Salsa always tastes best when the ingredients and flavors have a little time to marinate and blend. Make your dinnertime prep easier and your final dish more impressive by making the salsa the day before and storing it in an airtight container in the fridge. This dish is amazing with fresh fish, of course, but if frozen is cheaper or saves you time, don’t be afraid to swap in a more convenient frozen of pre-frozen fish option.

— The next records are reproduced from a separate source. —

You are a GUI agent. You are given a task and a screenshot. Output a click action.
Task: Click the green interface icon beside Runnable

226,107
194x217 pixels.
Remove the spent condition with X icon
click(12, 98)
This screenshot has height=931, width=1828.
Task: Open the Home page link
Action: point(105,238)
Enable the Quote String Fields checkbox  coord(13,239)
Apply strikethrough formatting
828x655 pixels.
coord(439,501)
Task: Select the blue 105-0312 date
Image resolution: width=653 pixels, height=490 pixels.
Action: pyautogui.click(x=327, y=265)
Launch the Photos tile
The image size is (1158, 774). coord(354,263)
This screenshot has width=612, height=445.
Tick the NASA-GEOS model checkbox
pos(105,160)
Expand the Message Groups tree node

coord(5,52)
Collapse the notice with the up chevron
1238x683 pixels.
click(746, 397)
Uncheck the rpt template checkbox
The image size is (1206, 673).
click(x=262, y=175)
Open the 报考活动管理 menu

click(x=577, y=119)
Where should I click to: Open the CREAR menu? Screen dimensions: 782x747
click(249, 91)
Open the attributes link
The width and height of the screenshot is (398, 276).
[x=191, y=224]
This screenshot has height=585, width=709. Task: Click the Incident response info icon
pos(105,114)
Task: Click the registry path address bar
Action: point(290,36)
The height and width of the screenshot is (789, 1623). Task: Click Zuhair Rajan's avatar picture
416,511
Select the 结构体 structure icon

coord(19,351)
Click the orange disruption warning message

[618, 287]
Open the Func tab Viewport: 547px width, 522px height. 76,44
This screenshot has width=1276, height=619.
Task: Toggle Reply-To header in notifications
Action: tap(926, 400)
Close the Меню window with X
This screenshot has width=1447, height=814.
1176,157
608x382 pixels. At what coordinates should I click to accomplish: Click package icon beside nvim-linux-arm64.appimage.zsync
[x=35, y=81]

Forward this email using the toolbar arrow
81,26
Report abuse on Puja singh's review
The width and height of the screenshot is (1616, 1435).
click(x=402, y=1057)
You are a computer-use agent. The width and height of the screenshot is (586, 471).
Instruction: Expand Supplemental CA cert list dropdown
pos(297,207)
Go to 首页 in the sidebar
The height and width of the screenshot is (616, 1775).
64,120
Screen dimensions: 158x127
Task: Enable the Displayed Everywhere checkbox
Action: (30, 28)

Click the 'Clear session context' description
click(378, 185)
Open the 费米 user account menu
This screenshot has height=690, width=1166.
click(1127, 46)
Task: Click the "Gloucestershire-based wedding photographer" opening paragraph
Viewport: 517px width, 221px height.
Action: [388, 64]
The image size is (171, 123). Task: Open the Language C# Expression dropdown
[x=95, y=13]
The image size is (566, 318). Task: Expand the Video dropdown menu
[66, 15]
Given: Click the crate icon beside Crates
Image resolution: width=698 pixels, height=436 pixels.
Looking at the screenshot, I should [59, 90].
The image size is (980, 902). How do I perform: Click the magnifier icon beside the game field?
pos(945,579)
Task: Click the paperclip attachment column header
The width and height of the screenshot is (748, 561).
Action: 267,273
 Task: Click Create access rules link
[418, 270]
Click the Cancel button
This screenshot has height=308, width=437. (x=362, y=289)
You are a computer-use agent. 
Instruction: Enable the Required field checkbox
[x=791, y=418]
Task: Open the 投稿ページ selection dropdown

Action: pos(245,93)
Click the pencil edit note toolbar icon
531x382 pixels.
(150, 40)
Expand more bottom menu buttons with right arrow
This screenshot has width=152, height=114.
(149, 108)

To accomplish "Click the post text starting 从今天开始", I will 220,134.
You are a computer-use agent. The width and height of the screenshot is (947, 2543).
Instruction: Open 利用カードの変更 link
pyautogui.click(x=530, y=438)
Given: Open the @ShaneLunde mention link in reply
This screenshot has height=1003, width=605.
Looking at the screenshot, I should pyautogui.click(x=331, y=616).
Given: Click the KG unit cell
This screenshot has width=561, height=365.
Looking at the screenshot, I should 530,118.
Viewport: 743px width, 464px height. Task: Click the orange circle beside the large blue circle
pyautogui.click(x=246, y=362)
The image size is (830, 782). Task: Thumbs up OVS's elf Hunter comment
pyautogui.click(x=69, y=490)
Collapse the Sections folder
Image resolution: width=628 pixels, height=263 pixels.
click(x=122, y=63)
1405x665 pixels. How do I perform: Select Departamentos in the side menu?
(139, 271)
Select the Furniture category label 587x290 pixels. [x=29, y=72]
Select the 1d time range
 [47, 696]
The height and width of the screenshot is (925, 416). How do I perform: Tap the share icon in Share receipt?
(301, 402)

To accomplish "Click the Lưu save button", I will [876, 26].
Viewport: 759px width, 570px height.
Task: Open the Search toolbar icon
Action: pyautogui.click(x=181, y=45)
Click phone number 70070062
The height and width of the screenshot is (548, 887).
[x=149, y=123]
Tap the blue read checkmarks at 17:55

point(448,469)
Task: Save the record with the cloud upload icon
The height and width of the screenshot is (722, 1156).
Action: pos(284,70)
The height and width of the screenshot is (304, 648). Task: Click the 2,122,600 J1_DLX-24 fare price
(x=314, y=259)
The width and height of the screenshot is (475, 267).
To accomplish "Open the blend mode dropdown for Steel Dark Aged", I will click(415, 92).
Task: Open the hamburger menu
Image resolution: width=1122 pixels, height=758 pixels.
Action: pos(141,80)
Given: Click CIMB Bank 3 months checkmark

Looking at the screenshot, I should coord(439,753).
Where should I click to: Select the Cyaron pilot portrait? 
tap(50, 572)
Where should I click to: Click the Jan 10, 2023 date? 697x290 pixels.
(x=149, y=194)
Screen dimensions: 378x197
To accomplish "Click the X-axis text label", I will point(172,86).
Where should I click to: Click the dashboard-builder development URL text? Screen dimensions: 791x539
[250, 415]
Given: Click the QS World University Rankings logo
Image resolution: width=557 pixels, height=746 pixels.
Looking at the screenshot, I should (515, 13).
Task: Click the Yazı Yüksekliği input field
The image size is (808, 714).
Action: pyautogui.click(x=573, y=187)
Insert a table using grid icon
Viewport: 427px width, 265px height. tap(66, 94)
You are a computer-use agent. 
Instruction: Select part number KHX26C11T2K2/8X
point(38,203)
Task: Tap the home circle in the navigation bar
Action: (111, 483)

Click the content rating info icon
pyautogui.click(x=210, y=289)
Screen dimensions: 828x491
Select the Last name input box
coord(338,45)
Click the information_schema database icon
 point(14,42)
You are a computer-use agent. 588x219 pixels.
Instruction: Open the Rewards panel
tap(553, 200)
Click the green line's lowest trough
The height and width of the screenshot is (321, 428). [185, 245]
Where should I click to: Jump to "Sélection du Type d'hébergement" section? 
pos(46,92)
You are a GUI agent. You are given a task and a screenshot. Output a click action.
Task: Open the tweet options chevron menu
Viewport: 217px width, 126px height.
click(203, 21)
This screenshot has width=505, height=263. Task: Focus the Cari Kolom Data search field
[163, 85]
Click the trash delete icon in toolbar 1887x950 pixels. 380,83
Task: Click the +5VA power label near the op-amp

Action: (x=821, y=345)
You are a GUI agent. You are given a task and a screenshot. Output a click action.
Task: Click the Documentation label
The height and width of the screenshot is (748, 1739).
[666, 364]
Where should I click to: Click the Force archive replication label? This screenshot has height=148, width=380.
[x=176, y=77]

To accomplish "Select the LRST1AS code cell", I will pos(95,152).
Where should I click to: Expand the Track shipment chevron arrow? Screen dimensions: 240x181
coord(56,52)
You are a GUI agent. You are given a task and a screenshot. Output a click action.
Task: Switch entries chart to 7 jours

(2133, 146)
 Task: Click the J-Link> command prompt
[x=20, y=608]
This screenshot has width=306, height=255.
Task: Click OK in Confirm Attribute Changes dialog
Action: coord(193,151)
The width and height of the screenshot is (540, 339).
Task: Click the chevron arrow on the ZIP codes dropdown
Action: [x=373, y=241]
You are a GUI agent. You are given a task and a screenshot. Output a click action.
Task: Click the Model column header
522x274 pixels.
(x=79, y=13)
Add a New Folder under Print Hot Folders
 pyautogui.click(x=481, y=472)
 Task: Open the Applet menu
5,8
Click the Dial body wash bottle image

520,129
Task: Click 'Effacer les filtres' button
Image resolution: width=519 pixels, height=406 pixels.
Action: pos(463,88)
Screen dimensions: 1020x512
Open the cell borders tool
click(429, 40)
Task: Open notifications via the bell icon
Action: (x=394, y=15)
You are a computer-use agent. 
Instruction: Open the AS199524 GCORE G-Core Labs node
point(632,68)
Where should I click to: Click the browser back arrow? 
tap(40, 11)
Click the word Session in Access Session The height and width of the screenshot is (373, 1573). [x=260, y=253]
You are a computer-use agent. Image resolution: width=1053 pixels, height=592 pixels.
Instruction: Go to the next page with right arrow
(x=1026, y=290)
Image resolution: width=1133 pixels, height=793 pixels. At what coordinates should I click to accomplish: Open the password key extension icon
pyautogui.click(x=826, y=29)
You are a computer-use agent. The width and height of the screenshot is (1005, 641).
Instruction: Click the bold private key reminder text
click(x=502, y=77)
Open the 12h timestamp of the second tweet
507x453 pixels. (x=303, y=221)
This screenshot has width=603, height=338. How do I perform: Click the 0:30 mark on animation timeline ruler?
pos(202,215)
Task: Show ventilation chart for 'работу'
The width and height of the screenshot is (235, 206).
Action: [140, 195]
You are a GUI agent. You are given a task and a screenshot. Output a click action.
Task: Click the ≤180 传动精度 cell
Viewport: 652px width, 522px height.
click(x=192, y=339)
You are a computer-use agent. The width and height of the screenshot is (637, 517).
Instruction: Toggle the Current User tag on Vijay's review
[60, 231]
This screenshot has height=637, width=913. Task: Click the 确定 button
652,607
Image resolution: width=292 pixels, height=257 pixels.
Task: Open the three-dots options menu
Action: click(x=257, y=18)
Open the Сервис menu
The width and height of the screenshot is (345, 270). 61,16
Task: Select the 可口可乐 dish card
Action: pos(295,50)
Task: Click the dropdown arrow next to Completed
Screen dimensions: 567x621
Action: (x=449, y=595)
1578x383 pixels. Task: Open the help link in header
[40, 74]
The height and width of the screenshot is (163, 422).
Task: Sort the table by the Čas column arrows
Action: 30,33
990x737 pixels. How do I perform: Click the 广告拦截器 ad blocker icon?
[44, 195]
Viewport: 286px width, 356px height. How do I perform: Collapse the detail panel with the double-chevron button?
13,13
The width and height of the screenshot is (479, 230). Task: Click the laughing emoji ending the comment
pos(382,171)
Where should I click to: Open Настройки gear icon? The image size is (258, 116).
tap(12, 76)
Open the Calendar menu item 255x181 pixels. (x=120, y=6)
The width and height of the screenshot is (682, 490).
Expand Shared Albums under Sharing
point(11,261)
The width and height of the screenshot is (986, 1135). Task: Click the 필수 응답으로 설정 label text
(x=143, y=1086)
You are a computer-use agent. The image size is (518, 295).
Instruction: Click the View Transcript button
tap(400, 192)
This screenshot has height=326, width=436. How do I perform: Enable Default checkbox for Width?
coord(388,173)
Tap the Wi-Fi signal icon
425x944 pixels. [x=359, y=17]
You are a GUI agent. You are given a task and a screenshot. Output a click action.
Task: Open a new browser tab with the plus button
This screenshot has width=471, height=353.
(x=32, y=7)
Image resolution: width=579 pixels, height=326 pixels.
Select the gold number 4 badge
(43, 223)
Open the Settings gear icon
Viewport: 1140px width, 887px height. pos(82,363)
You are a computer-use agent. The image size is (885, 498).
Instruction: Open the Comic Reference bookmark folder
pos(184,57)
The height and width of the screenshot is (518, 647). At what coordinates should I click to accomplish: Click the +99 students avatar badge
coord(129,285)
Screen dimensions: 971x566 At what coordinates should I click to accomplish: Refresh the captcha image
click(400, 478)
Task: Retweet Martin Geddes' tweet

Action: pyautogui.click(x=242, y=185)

Number of Servings: 4 (347 G )
Prep Time: 30 minutes
Cook Time: 10-15 minutes
- 2 c. rhubarb, finely diced
- 1 c. pineapple, finely diced
- 1/2 c. red onion, finely diced
- 1/4 c. pepper jelly
- 1/2 c. lime juice, divided
- 1 jalapeño, seeded and minced
- 1/4 t. kosher salt
- 1/4 c. cilantro, chopped
- 1 lb. catfish or other firm white fish fillets, halved crosswise
- 1 T. chile powder
- 8 corn tortillas, warmed
- Combine rhubarb, pineapple, onion, jelly, half of lime juice, jalapeño, salt and cilantro in a large bowl. Cover and chill.
- Heat to 500°F. Line a baking sheet with aluminum foil. Lay fish out on foil
- Whisk together remaining lime juice and chile powder. Brush mixture onto fish.
- Bake until the fish is cooked through, 10-15 minutes. Place fish in warm tortillas and top with salsa to serve.